Beira de Mar

Existe uma fixação pelo mar em mim.

Quando pequena, ia à praia e nem fome sentia. Não me lembrava de almoçar. Queria estar no mar, respirar maresia. Entre as idas e vindas, tendo tido a oportunidade de morar em mais de 14 cidades, aprendi a apreciar com carinho o trabalho dos pescadores. Um lindo remexer com as mãos, braços, como se fosse um balé. Incansável.

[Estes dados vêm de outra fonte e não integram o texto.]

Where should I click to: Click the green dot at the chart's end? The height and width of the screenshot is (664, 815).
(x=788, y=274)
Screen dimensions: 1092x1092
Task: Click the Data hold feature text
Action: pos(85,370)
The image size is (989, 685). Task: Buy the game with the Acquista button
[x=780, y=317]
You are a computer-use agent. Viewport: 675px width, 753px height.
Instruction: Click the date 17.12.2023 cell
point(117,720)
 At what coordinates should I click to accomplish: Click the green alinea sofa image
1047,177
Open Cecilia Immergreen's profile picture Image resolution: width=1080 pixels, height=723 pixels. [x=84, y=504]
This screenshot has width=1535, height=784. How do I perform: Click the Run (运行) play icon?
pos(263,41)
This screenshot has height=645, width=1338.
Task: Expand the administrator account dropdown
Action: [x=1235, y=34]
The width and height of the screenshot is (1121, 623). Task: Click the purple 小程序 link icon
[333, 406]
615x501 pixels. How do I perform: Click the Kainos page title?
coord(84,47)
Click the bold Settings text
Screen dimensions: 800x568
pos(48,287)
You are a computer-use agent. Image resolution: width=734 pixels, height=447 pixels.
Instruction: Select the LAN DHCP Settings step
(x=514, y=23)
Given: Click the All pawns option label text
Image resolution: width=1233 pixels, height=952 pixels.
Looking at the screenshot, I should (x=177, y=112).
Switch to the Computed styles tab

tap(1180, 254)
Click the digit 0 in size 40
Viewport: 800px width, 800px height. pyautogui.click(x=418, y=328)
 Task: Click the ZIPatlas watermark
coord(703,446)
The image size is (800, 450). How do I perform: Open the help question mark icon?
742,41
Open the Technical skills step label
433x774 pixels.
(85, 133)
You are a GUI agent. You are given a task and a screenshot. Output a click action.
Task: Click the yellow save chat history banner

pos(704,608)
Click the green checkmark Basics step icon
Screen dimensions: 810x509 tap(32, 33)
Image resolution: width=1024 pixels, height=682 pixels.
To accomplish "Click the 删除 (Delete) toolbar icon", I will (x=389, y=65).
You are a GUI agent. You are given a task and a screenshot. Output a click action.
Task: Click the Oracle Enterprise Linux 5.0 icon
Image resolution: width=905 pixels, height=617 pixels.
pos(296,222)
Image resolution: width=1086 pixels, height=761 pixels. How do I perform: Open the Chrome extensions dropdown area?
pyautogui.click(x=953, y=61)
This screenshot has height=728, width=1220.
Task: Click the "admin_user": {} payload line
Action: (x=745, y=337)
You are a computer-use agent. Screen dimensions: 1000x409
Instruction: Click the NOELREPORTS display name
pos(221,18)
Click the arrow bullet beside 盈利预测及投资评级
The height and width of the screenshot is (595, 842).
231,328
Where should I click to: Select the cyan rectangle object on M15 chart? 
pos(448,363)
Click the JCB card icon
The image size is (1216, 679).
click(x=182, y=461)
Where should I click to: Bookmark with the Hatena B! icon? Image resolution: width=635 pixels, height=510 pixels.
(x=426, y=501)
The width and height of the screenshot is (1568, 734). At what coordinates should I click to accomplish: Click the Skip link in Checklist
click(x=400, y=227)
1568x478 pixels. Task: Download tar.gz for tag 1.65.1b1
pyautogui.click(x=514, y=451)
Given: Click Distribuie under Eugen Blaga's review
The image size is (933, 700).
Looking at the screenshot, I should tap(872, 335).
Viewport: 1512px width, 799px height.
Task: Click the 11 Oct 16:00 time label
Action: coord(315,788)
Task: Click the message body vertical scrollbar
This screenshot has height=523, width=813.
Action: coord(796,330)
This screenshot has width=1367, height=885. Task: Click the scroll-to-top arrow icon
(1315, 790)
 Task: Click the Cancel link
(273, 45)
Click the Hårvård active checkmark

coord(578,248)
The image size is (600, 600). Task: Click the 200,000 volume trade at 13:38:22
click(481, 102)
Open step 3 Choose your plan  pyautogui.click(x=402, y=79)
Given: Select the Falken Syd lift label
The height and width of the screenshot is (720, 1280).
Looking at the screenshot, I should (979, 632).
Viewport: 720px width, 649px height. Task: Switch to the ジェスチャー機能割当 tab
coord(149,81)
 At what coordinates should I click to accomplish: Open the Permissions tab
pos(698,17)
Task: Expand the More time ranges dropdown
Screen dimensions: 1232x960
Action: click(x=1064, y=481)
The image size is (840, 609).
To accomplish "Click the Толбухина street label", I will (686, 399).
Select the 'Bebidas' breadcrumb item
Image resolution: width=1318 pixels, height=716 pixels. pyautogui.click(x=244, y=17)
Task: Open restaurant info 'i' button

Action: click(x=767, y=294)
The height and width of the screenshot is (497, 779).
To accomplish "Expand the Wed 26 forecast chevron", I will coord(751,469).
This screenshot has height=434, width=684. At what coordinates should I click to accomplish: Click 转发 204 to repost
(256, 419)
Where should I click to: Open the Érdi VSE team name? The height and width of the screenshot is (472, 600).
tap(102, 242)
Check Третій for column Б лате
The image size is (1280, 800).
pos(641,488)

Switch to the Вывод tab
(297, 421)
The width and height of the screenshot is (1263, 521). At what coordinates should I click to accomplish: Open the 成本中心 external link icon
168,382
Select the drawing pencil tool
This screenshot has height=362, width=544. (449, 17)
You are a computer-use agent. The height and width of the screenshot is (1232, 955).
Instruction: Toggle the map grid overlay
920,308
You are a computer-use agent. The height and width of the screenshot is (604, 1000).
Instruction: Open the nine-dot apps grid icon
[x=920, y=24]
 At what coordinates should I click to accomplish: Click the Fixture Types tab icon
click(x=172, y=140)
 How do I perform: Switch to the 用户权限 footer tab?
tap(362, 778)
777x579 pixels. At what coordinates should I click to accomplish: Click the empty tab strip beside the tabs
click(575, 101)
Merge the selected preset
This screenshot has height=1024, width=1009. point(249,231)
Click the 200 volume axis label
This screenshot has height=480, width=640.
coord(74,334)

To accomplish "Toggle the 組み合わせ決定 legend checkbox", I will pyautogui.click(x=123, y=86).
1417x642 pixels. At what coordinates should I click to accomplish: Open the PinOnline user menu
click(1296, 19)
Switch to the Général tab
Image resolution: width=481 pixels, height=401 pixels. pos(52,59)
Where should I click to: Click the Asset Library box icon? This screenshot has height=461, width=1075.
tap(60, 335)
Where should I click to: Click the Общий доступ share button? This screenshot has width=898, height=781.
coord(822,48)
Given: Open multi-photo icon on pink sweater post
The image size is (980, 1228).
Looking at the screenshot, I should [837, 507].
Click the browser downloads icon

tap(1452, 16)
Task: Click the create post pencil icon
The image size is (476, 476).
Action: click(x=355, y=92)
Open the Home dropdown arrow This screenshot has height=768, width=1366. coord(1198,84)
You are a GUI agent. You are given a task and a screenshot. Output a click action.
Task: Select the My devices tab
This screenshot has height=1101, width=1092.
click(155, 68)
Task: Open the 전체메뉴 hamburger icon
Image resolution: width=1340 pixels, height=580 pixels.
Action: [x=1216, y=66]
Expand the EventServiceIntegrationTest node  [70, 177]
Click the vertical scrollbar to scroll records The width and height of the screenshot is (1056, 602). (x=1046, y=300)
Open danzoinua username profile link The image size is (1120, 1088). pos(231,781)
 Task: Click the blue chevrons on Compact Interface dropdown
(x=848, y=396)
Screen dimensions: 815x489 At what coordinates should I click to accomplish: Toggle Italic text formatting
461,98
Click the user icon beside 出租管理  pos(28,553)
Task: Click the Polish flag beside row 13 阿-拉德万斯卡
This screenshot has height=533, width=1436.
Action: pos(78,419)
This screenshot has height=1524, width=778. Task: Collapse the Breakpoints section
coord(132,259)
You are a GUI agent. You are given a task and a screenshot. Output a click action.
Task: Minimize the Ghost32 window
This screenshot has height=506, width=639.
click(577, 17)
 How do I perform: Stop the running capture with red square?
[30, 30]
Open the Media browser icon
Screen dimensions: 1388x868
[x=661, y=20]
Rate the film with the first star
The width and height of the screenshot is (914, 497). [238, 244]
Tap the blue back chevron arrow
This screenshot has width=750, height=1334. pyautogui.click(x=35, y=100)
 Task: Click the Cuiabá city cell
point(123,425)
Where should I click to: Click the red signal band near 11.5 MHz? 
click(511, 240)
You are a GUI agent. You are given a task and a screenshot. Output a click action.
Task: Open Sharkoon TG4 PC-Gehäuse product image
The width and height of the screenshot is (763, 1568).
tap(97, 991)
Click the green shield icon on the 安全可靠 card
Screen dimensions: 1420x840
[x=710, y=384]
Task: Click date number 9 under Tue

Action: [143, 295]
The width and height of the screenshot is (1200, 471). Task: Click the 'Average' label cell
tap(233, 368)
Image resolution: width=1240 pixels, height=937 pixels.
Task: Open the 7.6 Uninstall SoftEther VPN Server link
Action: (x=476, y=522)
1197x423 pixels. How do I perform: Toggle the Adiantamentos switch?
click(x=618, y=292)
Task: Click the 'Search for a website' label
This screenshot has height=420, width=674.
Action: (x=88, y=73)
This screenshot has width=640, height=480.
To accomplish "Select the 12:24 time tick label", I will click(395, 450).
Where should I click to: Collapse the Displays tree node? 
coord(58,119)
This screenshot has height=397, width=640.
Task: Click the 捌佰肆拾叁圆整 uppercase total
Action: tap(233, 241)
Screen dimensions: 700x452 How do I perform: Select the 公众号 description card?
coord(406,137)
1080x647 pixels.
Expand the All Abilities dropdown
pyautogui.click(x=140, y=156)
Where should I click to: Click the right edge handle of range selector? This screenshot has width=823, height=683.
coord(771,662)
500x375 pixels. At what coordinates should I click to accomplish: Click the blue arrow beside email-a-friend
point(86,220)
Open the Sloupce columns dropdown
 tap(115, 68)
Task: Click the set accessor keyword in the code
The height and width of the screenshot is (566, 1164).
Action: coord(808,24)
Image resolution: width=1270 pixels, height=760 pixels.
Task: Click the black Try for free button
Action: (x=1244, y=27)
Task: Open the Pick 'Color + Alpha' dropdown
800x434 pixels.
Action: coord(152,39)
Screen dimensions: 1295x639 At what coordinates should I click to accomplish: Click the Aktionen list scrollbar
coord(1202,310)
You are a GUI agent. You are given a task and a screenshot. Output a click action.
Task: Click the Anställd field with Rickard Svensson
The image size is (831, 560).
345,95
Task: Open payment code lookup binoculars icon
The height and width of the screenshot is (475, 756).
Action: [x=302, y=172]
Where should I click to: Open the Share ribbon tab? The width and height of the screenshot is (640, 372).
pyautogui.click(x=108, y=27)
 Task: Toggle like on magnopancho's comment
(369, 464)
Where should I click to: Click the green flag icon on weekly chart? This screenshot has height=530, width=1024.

Esses dias, parei para conversar com o “Alemão”, pescador há mais de 40 anos na praia de Vila Velha:

“Eu tô remendando os buraco da rede. Eu uso essa essa linha, essa agulha e essa faca. As vêis demora quase dois dia pra consertar todos os buracos. É um trabalho de paciência viu, mas quando cê pega o jeito, não tem erro. Vem cá vou te ensinar. Vê como não tem segredo. Você tem que passar a linha assim por baixo do nó, por dentro, viu? Faz isso duas vêis no nó de três. Aí quando for o nó de dois, você faz trêis vêis. Tem erro não. Mas tem que deixar a linha sempre esticada, igualzinho, pra não ter erro e não ficar torta. Tenta você agora. Eu fico aqui o dia inteiro e não me canso. Eu até que gosto, viu. Hoje não pescâmo no mar não, mas amanhã já vamo armar a rede. Você pode vir aqui, se quiser dar uma olhada. Tem dias que a gente anda essa beira toda aqui seguindo os cardume de peixe. Onde eles vão, a gente vai atrás. Esse aqui é o sustento lá de casa, e eu muito me orgulho. Não tem coisa melhor que esse trabalho, não. A vida no mar é muito boa.” 

Coisa muito boa mesmo, “seu Alemão”.


Caroline Stabenow é fotógrafa e não-escritora.